A la mi- mois, il y avait plein de femmes dans les restaurants : les officiers des garnisons locales touchaient leur salaire. De beaux gars en nouvelles uniformes occupaient les tables en grands groupes, et les filles « attaquaient » ces jeunes officiers qui arrivaient au lieu d'affectation. « La chasse » commençait. C'était très intéressant à observer des « spectacles » passionnants joués ces jours-là, y compris des drames et des comédies.
« Vostok ». Au coin des rues Pionerskaya et Amurskaya. Au rez-de-chaussée il y a une cantine, au premier étage il y a un restaurant. Le menu est assez simple, le public est hétéroclite. Les habitués qui n’ont pas pu trouver une table libre à « Yubileika » ou à « Amour » se rendaient à « Vostok ». Il était célèbre pour les filles de petite vertu, et ainsi il attirait les hommes. Mes copines et moi, nous n'y sommes allées qu'une seule fois. J'ai dû m'enfuir par la cuisine - la serveuse m’a aidé à me cacher des prétendants obsessionnels.

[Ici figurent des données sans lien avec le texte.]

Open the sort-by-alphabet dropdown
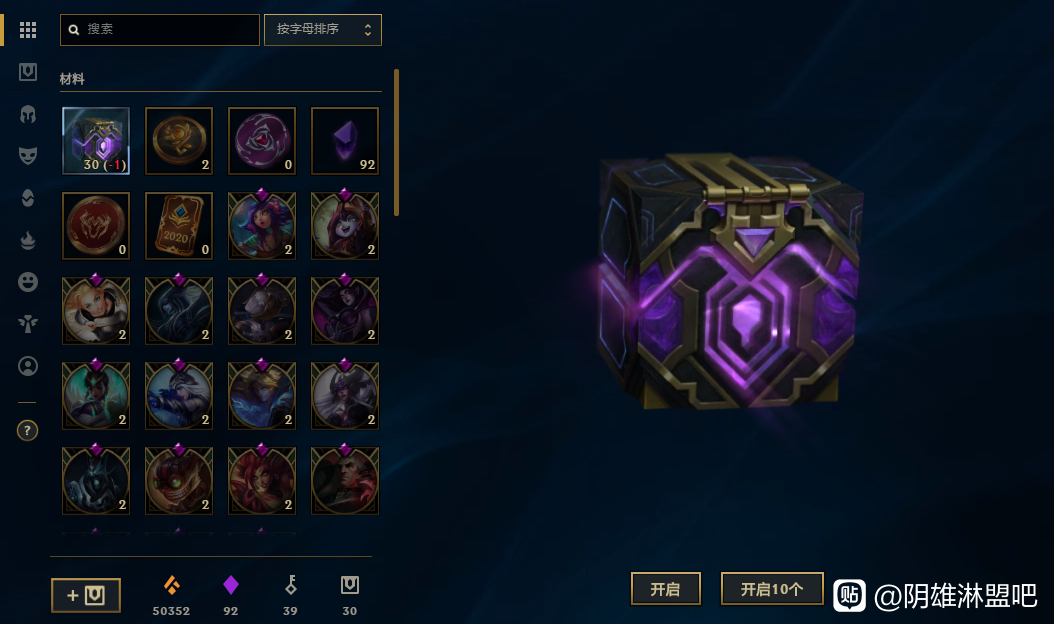 pyautogui.click(x=323, y=30)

« Berezka ». Ouvert plus tard que tous les autres restaurants. Ce restaurant avait l’ambiance jeune, élégante, moderne, une sorte de piste de danse, pas très confortable, pas très demandé. Au moins c'est ce que je ressentais à cette époque-là.

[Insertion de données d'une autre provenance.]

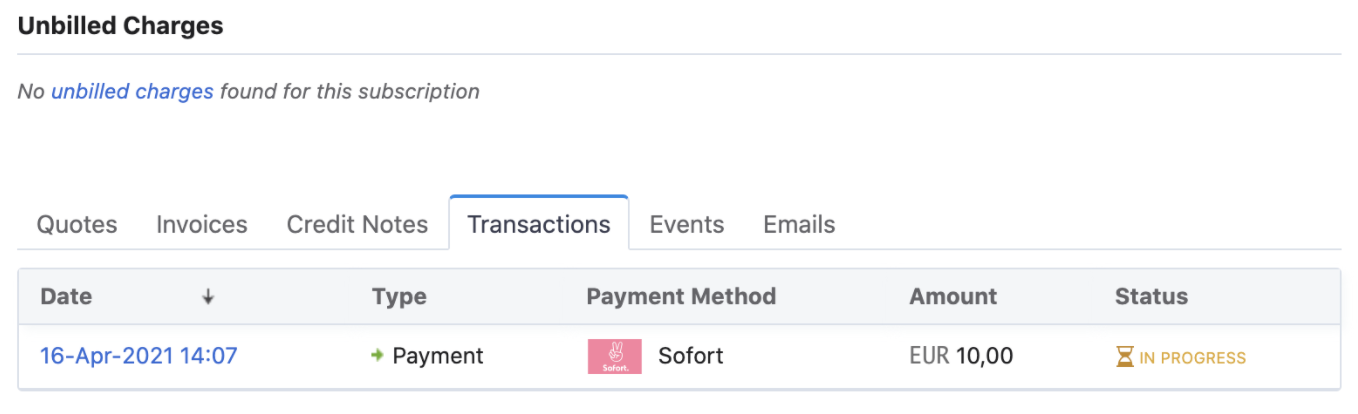
Task: Sort transactions by Date arrow
Action: pyautogui.click(x=208, y=297)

Et je veux aussi parler du restaurant de la gare. On y allait pour manger savoureux, délicieux, pas très cher. Les citadins adoraient cet endroit calme et propre avec un joli intérieur dans le quartier le plus animé de la ville.
Et à DOSA (Palais des officiers de l’Armée soviétique), le restaurant était réputé pour sa cuisine et son confort. C'était cher, vraiment. Il était destiné aux officiers de l'armée soviétique, mais surtout aux femmes, je le dirais sans cacher…
Où encore les jeunes pouvaient-ils aller ? Aux danses: en été - dans le parc, en hiver - dans des clubs. Mais surtout on allait au cinéma et on faisait des fêtes à la maison. Un lieu des rendez-vous populaire était près du cinéma « Oktyabr » - le soi-disant « Pyatak », à travers lequel toute la ville passait. Le centre de la ville, l’endroit le plus fréquenté ...
Blagovechtchensk à la fin des années soixante – au début des années soixante-dix ... Souvenirs chaleureux sur cette ville propre et confortable, fermée pour les étrangers et les touristes soviétiques. Une ile de bonheur et de paix. On rentraient pieds nus des danses le long de la rue Lénine depuis le parc de la ville, des voitures et des bus rares klaxonnaient bruyamment, circulant devant nous, jeunes et gais. Et aucun souci.